LE BOIS

Constituées d’un cadre enserrant un panneau, les façades en bois massif délaissent le « chapeau de gendarme » ou les portes ouvragées et moulurées pour un design plus sobre, plus minimaliste.

Quant aux techniques d’assemblage elles ont évolué. Ainsi, l’assemblage à tenons et mortaises traditionnel est passé de mode ; on lui préfère souvent des systèmes de collage, plus sophistiqués et plus rentables. Si le bois massif reste incontournable dans les cuisines traditionnelles, les panneaux centraux des portes à cadre sont le plus souvent recouverts de placage ; quant aux meubles entièrement habillés de bois plaqué, ils s’affirment avec conviction dans le contemporain aux façades planes. La technique consiste à coller une mince feuille de bois sur un panneau de fibres plus ou moins grosses avec un liant synthétique. Recouvert d’un vernis invisible, le résultat obtenu est superbe par son réalisme et beaucoup moins sensible aux écarts de température que le bois massif.

Un mot, enfin, sur les finitions disponibles pour donner aux meubles un caractère bien particulier : elles sont légion.

Telle la patine, souvent utilisée pour conférer au bois un aspect ancien et imiter l’effet du temps qui passe. Efficace sur les essences à pores ouverts et larges(le chêne, le frêne…)la céruse, quant à elle, consiste à garnir les veines d’une pâte blanche, afin de mettre en valeur le fil du bois. Mais l’on pourrait également mentionner les finitions laquée, vernie, naturelle…sans pouvoir toutes les passer en revue.

LA LAQUE

Considérée comme le plus noble et l’un des plus chers des matériaux dont il est question dans ce chapitre, la laque restitue des effets de couleurs infinies et de brillance intenses.

Mais elle est également disponible en finition mate, métallisée, satinée…

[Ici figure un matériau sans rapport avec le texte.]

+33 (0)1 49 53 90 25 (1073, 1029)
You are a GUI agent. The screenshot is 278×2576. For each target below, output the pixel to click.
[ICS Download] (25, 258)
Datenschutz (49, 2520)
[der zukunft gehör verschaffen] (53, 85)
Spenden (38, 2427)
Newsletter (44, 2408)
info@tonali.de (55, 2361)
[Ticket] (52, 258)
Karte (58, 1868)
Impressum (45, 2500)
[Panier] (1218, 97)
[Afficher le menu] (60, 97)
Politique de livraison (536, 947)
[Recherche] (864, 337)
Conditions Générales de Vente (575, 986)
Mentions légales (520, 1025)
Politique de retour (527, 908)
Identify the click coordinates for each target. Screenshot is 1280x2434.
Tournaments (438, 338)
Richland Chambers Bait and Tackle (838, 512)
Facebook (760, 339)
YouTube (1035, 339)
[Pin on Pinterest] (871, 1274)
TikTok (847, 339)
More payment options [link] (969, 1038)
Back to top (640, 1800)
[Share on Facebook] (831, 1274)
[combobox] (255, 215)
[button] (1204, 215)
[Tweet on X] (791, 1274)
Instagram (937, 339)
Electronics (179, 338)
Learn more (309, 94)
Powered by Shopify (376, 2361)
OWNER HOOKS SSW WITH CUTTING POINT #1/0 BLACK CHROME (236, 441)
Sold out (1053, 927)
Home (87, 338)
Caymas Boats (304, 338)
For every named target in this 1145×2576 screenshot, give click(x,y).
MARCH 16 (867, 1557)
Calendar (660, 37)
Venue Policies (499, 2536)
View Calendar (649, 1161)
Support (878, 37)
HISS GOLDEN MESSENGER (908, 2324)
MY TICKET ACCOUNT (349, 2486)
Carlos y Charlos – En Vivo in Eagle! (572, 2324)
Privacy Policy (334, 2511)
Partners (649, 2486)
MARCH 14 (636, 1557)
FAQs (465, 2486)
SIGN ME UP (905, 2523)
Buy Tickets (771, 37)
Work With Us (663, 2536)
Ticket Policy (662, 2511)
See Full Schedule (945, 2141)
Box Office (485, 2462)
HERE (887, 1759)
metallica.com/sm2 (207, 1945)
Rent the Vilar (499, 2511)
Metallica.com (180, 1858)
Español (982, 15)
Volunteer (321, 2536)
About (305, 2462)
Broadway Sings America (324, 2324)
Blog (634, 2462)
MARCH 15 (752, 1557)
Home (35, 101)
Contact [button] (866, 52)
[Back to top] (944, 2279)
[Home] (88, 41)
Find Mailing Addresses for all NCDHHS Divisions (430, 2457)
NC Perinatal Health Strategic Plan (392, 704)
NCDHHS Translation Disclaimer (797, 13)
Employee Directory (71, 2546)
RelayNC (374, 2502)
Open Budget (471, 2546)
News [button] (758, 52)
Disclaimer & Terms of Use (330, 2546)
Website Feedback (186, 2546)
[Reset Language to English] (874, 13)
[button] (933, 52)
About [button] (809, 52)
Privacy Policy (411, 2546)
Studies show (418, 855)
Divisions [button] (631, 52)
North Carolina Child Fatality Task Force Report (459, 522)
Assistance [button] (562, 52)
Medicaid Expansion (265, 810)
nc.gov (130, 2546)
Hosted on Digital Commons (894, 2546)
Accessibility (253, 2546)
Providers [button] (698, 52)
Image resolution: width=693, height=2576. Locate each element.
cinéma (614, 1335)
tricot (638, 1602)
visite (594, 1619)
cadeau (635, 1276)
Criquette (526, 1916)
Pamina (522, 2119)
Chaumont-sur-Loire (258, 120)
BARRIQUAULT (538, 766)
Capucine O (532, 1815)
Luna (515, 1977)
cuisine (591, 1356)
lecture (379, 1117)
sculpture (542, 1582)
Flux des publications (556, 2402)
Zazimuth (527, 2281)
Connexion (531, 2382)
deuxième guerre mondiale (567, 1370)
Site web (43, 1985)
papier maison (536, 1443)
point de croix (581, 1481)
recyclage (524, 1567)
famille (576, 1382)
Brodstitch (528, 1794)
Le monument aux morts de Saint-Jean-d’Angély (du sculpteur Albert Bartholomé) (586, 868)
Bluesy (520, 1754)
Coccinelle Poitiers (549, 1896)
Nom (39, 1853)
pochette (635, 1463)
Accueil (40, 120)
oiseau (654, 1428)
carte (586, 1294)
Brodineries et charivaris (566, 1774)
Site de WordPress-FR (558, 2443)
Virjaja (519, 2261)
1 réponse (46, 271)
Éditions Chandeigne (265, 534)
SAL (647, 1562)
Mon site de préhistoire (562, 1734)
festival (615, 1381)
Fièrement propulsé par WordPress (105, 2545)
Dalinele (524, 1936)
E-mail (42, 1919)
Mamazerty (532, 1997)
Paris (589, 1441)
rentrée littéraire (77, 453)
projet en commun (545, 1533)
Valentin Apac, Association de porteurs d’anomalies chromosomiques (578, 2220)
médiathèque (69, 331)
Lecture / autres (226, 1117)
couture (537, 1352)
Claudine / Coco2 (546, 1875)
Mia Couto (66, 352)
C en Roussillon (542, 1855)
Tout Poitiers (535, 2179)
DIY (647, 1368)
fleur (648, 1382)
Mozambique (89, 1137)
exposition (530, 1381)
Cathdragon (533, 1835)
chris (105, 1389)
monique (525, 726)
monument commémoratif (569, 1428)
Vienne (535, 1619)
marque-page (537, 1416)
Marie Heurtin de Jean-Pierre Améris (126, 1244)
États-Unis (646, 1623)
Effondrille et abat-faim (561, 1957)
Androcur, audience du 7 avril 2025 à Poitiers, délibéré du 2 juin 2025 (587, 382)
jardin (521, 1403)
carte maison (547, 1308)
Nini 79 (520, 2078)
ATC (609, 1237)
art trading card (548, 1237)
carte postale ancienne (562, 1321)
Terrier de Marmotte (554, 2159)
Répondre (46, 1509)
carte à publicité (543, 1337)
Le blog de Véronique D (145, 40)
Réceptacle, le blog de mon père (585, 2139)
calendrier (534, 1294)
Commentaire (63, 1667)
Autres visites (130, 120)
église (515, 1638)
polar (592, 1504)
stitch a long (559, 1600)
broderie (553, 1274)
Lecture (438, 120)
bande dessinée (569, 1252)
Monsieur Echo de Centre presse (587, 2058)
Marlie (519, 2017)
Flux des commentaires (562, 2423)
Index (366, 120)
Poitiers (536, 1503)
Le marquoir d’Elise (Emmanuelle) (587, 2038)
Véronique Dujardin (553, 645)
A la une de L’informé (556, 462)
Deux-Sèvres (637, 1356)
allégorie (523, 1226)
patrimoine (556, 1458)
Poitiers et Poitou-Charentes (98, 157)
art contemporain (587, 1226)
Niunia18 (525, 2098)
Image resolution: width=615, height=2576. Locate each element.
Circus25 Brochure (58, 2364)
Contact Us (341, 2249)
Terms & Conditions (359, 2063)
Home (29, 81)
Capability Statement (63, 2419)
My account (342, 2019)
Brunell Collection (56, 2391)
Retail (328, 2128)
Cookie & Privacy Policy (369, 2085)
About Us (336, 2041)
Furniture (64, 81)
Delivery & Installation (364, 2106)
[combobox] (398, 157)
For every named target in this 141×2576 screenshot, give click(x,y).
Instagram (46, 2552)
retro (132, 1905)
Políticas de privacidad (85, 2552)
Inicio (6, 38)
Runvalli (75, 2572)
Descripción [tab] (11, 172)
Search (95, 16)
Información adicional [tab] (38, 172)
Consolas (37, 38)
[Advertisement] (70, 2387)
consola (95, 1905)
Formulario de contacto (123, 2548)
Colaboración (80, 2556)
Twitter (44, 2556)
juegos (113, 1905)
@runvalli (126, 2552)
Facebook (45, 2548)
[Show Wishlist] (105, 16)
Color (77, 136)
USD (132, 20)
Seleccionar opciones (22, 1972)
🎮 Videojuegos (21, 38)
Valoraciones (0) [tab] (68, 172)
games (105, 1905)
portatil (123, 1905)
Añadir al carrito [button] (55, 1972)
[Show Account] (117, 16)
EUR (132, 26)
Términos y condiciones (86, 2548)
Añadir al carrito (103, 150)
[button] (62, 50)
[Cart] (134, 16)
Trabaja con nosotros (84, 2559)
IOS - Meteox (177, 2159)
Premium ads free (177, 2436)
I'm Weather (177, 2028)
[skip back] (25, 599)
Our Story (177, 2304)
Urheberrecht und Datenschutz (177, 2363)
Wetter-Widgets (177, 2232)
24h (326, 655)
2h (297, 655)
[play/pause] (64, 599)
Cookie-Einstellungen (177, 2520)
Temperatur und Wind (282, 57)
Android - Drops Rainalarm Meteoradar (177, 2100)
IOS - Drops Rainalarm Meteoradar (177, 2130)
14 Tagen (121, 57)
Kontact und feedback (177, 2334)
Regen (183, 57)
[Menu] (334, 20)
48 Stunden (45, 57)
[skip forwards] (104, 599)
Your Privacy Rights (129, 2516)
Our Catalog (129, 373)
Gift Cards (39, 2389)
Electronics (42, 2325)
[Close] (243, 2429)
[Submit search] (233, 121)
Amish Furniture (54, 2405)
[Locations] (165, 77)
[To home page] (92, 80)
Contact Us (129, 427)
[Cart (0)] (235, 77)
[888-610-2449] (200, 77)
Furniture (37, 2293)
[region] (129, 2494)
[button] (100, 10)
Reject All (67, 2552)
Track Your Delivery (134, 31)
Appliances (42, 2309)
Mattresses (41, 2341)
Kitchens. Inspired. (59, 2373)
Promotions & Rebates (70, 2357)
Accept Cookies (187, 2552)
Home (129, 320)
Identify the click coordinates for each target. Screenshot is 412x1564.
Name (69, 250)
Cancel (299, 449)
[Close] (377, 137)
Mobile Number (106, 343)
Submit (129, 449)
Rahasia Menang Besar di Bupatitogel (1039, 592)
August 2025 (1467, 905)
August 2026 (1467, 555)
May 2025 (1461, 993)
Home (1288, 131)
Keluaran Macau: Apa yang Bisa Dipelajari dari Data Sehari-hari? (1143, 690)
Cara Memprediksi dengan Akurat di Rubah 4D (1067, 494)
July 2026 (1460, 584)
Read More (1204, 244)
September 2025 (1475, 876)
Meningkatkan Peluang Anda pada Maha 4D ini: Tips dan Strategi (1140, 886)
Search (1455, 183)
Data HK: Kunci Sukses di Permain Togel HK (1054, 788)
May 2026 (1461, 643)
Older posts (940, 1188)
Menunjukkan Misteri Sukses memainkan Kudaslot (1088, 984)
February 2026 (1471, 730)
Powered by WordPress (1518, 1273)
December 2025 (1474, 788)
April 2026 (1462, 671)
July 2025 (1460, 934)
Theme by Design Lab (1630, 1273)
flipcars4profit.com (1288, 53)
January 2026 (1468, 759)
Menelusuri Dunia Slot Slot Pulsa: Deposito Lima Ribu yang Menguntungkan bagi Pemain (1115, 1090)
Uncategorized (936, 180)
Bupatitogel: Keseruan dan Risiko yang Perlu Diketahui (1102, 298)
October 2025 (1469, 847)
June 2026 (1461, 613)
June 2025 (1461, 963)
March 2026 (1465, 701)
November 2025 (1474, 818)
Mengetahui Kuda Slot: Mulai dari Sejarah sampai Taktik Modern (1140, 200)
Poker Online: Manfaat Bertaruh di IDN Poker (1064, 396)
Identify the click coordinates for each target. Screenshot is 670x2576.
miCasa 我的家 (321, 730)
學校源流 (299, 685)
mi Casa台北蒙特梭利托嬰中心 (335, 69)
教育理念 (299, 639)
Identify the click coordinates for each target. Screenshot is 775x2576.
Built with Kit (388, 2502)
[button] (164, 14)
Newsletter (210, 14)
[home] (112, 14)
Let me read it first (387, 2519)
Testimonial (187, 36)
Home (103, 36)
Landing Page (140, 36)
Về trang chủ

Sa qualité et son coût dépendent en grande partie du nombre de couches appliquées et du traitement dont bénéficie la porte (peinte d’un seul côté ou des deux côtés)

LE POLYMERE

Le Polymère est obtenu par un film PVC pressé à chaud et sous vide d’air sur un panneau de MDF doté d’une feuille mélaminée à l’arrière ; le film rendu souple épouse alors le relief de la porte. Plus sensible à la chaleur que d’autres matériaux, il est considéré comme excellent rapport qualité/prix. Les effets mat ou brillant sont parfaitement maîtrisés ; les effets bois aussi, bien que plus rarement.

Ses aficionados le considèrent plus beau que le stratifié car, du fait de sa technique de fabrication, il enrobe les chants et donne un rendu assez proche esthétiquement de celui la laque.

LE STRATIFIE

Tel qu’il s’emploie en mobilier, le panneau stratifié (dit aussi HPL) est constitué de plusieurs strates de papier kraft imprégnés de résines liantes. Au dessus, une feuille de papier décor, pigmentée dans la masse ou imprimée est imprégnée de résine mélamine résistante. L’overlay, feuille de résine constitue la couche d’usure. Le papier décor peut aussi être remplacé par une feuille fine de bois, de métal…

Le produit final très solide s’obtient par pressage à chaud de ces strates et fait 1 mm d’épaisseur. Il est plaqué sur un panneau de particules ou de fibres de bois ; décoratif, il imite à la perfection différentes matières, dont le bois, veinage et relief de surface compris. Non poreux, il est assez résistant aux aléas thermiques et mécaniques.

L’ACRYLIQUE

D’aucuns le qualifient de stratifié hyper brillant ; d’une brillance plus proche du verre que de la laque, affirment d’ailleurs les connaisseurs. Un film acrylique vient recouvrir des feuilles ABS (polymère thermoplastique) assemblées à chaud sur un panneau MDF. Naturellement moins cher que la laque et très facile d’entretien, l’acrylique explore cependant une gamme de couleurs moins vaste ; quant à ses chants, ils sont visibles.

LE MELAMINE

A la différence du stratifié, le mélaminé s’obtient en recouvrant à chaud et sous pression un panneau de particules ou de fibres de bois d’une ou deux feuilles décoratives imprégnées de résine mélamine.

Plus simple, l’opération est moins coûteuse que la fabrication du stratifié ; par rapport à celui-ci, le mélaminé demeure cependant moins résistant, surtout à la chaleur. Il n’en reste pas moins que ce matériau, qui n’était jadis utilisé que pour la fabrication des corps de meubles, gagne désormais du terrain sur le stratifié, notamment en ce que concerne les façades de cuisines ; un succès logique, si l’on songe aux progrès réalisés au niveau des finitions, beaucoup plus qualitatives qu’avant. La production en mélaminé des reliefs et veinages de différentes essences de bois n’a plus rien d’extraordinaire.